The sinking of the Titanic led to the first of these – the International Convention for the Safety of Life at Sea in 1914. Other conventions followed like the International Convention for the unification of certain rules relating to bills of lading (Hague Rules) 1924. This set out the defences a ship-owner can use to avoid liability or minimise its exposure for damage to cargo. A revised version of these rules – the Hague Visby Rules, are still used today.
In 1952, the International Convention relating to the arrest of sea-going ships was signed up by various countries. This has also been updated, on a number of occasions but it essentially gave parties with particular claims against a ship the right to arrest it – before the merits of a claim had been decided – in order to get security for that claim. Many of those claims know as maritime liens, stay with the ship even though there is a change of owners or name.

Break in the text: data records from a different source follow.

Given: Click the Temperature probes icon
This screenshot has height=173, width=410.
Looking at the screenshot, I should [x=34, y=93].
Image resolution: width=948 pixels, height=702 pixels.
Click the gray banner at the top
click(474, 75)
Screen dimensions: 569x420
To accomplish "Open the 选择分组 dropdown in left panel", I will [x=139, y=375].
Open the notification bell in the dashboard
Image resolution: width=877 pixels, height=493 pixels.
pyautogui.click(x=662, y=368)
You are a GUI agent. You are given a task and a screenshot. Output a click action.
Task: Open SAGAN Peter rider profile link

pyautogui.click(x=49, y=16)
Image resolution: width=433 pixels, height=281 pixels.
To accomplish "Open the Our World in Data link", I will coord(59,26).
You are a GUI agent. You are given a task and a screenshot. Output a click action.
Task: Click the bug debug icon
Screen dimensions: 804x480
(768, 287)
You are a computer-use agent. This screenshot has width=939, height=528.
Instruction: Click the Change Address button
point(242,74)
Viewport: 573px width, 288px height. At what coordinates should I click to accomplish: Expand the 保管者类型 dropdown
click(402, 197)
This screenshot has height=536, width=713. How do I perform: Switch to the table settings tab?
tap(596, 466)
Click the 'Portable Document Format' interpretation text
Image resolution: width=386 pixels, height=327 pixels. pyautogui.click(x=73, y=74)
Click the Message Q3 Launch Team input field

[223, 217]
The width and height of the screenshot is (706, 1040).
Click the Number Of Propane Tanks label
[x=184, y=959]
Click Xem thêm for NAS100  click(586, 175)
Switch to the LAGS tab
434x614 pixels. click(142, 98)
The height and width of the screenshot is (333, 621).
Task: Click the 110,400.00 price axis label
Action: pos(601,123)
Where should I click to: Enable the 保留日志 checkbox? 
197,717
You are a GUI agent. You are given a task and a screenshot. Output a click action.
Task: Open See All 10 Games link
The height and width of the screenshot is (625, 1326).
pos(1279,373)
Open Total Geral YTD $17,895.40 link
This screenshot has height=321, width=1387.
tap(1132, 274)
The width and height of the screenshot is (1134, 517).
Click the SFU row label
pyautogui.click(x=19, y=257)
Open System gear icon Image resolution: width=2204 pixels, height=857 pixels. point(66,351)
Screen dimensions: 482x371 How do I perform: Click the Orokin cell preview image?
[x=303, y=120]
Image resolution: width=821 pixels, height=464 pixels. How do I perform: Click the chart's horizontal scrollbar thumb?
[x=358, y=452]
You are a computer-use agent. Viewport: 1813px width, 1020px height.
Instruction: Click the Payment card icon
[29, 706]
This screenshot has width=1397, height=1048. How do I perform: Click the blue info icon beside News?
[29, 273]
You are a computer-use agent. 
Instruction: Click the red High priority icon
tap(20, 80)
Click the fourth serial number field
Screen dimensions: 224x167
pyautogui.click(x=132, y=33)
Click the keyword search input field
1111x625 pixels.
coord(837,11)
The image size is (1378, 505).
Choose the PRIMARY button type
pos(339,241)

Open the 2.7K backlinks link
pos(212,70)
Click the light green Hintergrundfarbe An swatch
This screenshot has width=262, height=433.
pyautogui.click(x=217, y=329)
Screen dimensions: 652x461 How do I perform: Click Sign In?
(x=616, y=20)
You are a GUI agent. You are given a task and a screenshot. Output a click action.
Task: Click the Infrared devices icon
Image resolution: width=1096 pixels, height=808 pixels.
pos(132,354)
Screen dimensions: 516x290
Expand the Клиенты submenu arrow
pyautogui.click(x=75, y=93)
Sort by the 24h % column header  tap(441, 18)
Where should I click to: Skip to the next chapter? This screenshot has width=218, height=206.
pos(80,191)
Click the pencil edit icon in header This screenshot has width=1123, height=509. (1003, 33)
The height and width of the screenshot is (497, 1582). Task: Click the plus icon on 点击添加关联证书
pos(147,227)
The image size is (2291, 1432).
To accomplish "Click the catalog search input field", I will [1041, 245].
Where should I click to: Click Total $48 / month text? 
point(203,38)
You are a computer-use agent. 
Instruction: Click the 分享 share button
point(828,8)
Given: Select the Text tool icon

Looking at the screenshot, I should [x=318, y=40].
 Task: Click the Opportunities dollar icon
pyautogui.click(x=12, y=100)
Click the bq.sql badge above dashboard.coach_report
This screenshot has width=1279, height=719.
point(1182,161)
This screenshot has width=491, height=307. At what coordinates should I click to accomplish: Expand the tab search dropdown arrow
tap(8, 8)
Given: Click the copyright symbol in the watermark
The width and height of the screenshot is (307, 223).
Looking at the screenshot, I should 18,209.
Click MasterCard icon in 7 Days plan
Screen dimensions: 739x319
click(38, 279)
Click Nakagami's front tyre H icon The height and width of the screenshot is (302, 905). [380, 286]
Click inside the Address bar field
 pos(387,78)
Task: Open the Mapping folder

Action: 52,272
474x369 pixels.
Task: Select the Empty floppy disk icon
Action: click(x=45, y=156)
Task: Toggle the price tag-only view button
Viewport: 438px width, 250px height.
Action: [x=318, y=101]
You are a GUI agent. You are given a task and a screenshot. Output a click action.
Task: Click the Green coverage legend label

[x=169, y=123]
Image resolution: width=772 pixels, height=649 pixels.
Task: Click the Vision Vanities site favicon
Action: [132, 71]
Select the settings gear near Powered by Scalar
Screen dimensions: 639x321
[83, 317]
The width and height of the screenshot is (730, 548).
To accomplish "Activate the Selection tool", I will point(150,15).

The International Conventions are incorporated into the laws of individual countries who sign up to the Conventions.
Since the 1940s the work done behind the instigation and implementation has been overseen by the International Maritime Organisation.
Getting disputes resolved
These can arise at all stages of the contract, which involves the use of the ship. Typically, if you hire a ship for a period, you want to ensure it can achieve the speed and consumption and the ship is maintained, with an efficient crew on board. If you are the owner of the ship you are going to want to ensure that you receive hire or freight and that any unusual risks the ship is exposed to like unsafe ports, or war risk or piracy are paid for by those using it. All of these issues produce disputes.
Maritime law also covers disputes between a ship-owner and the party who own the cargo on board.
The use of ships is governed by lengthy and sophisticated contracts often between parties in different parts of the world. The use of offshore companies or special purpose vehicles is common. As a consequence of the complexity in the ownership of ships and the use of offshore companies to trade, a substantial array of pre-emptive tools are available across the world to get claims secured at an early stage of a dispute.
These include an arrest of assets, such as ships, cargoes or fuel on board ships, as well as the option of freezing a bank account in some countries up to the value of a claim, ahead of the dispute being resolved. The first question a lawyer should pose in a shipping case is how will my clients be paid if they succeed in their claim and very little is known about the other trading party. That said, most companies would work hard to try to resolve disputes commercially.
There are reported legal decisions in the English Courts, which go back to the nineteenth century, and earlier dealing with problems in shipping. The type of disputes dealt with by the court will be familiar to ship-owners now. Not much has changed.
In 1892, the London Court of International Arbitration set itself up as an alternative to the Courts to deal with commodity cases involving the movement of wheat, grains, sugar etc. around the world. That led the way to the rise of arbitration.
Arbitration offers a private and confidential service, which tends to be less adversarial to resolve disputes. The trend towards arbitration has continued and the vast majority of shipping contracts state that any dispute will be determined in arbitration, with arbitrators chosen by the parties.
Trends in maritime arbitration
The number of arbitration centres focused on maritime law have increased across the world in the last decade. Some of the centres provided a detailed analysis of the number of cases referred to them, others do not. London heads the league table as a preferred destination in those countries where statistics are produced, followed by Singapore and Hong Kong.
Mediations have gained some traction in the legal shipping markets, although their use is not for everybody. Often, the reason a party uses arbitration is to get an answer to a problem or dispute that crops up regularly, rather than being a one-off issue.